1.      Haji, umroh dan zakat harus dilafal-kan, boleh berjamaah atau sendiri-sendiri
2.      Sholat fardlu, sholat Jum'at dan mandi wajib disyaratkan untuk " berniat"
3.      Wudlu dan Puasa tidak disyaratkan dengan lafal tertentu
4.      Tayammum harus diniati untuk mengganti wudlu ( tidak hanya fardlu )

5. Syarat-syarat niat
ada syarat umum dan syarat khusus, adapun syarat umum adalah :
a.       Muslim, haruslah yang mmempunyai niat adalah mereka yang beragama Islam, maka tidak sah niat orang kafir.
b.      Tamyiz, yakni yang dapat mebedakan antara yang benar dan yang salah, termasuk di dalam " mumayyiz" adalah berakal. Namun dalam hal tertentu, seorang wali boleh meniatkan yang di bawah perwaliannya, seperti dalam haji dan memandikan jinabat anaknya yang haid.
c.       Memahami apa yang diniati, maka orang yang tidak paham apa yang diniati gugurlah/ batal-lah ibadah yang dilakukan.

Baris Data ▸
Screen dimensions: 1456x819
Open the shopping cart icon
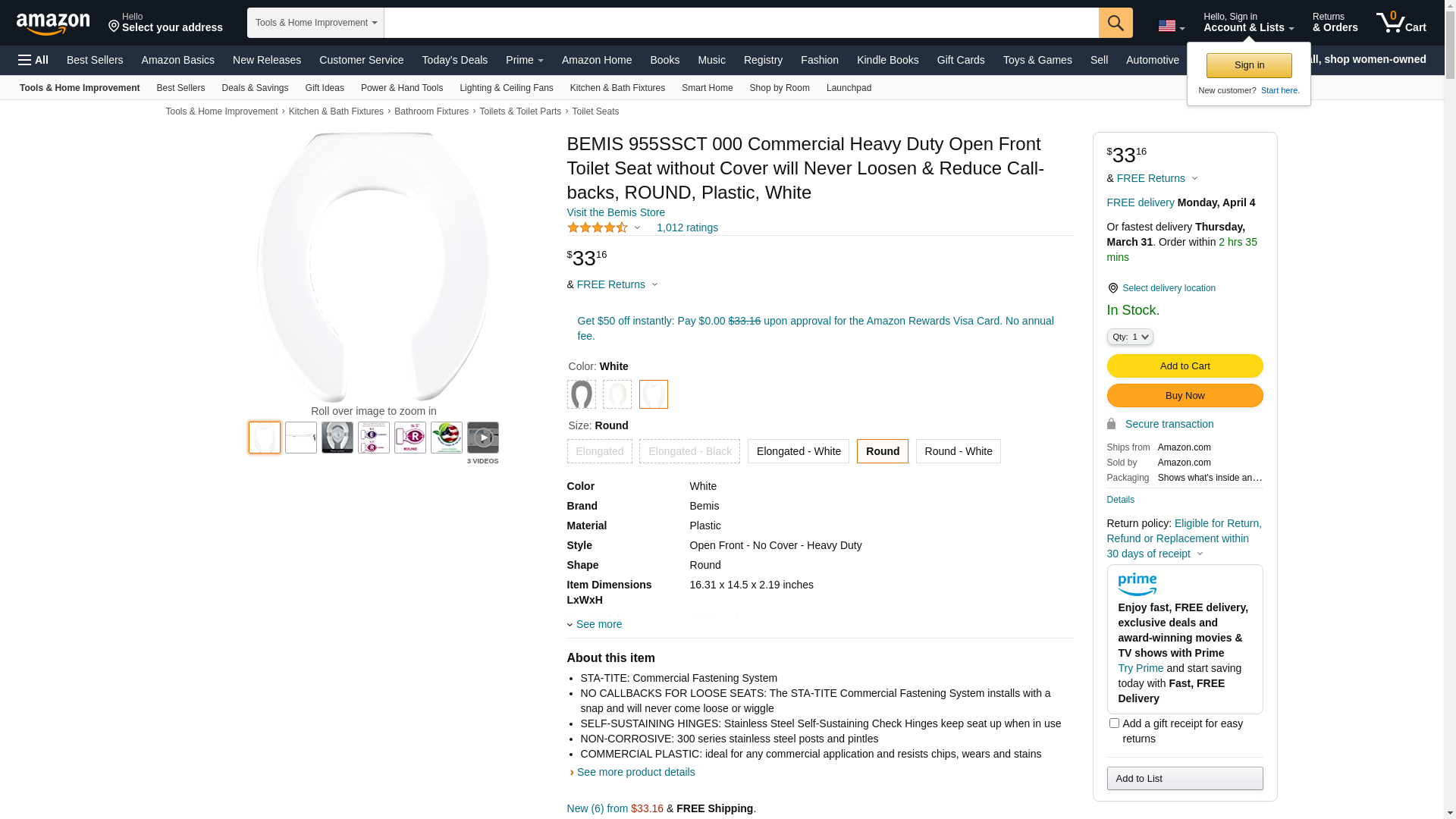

---

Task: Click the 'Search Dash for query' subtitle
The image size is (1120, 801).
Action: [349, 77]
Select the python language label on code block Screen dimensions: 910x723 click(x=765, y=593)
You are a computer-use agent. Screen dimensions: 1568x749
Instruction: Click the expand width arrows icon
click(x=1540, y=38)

Tugas dan Latihan ▸
a: Sebutkan semua syarat umum niat yang tercantum dalam teks tentang niat di atas.
b: Tuliskan kembali bagian teks tentang niat yang dimulai pada kata-kata "1.      Haji, umroh" dan berakhir setelah "ibadah yang dilakukan.".
c: Teruskan teks tentang niat mulai setelah kalimat terakhirnya.

Jawaban ▸
a:
1. Muslim
2. Tamyiz
3. Memahami apa yang diniati

b:
1.      Haji, umroh dan zakat harus dilafal-kan, boleh berjamaah atau sendiri-sendiri
2.      Sholat fardlu, sholat Jum'at dan mandi wajib disyaratkan untuk " berniat"
3.      Wudlu dan Puasa tidak disyaratkan dengan lafal tertentu
4.      Tayammum harus diniati untuk mengganti wudlu ( tidak hanya fardlu )

5. Syarat-syarat niat
ada syarat umum dan syarat khusus, adapun syarat umum adalah :
a.       Muslim, haruslah yang mmempunyai niat adalah mereka yang beragama Islam, maka tidak sah niat orang kafir.
b.      Tamyiz, yakni yang dapat mebedakan antara yang benar dan yang salah, termasuk di dalam " mumayyiz" adalah berakal. Namun dalam hal tertentu, seorang wali boleh meniatkan yang di bawah perwaliannya, seperti dalam haji dan memandikan jinabat anaknya yang haid.
c.       Memahami apa yang diniati, maka orang yang tidak paham apa yang diniati gugurlah/ batal-lah ibadah yang dilakukan.

c:
d.      Tidak memutus niat dengan yang lain hingga akhir pelaksanaan yang diniati,  sehingga ibadah yang dilakukan dengan niat menjadi batal dan tidak sah, apabila seseorang kemudian " menjadi murtad ". Demikian juga apabila di tengah-tengah wudlu seseorang memutuskannya.

Adapun syarat khususnya adalah : bahwa dalam masing-masing jenis ibadah telah ditentukan syarat sah dan rukunnya, jadi yang dimaksudkan dengan syarat khusus dalam biat adalah terkait dengan syarat ibadah tersebut, seperti sholat yang syarat sahnya antara lain " memasuki waktu shalat " dan lainnya, yang akan di bahas pada masing-masing bab yang membahas tentang ibadah-ibadah tersebut.

6. Niat dalam ibadah, apakah merupakan syarat atau rukun ?
sebagaimana kita pahami, perbedaan syarat dan rukun adalah bahwa rukun merupakan sesuatu yang menjadi syarat kesempurnaan suatu ibadah yang terpadu dengan ibadah tersebut dan tidak dipisahkan, sedangkan syarat adalah  sebagai kelengkapan dan kesempurnaan dalam sebuah ibadah tapi terpisah dari ibadah itu sendiri, seperti wudlu menjadi syarat sah-nya sholat.

Dan dalam hal " niat " menurut Ibnu Najim dan as-Suyuthi merupakan syarat sahnya ibadah dan bukan termasuk rukun, demikian juga menurut Hambali dan Maliki. Namun menurut Syafi'i, niat merupakan rukun ibadah sehingga harus menyatu dengan rangkaian ibadah tersebut.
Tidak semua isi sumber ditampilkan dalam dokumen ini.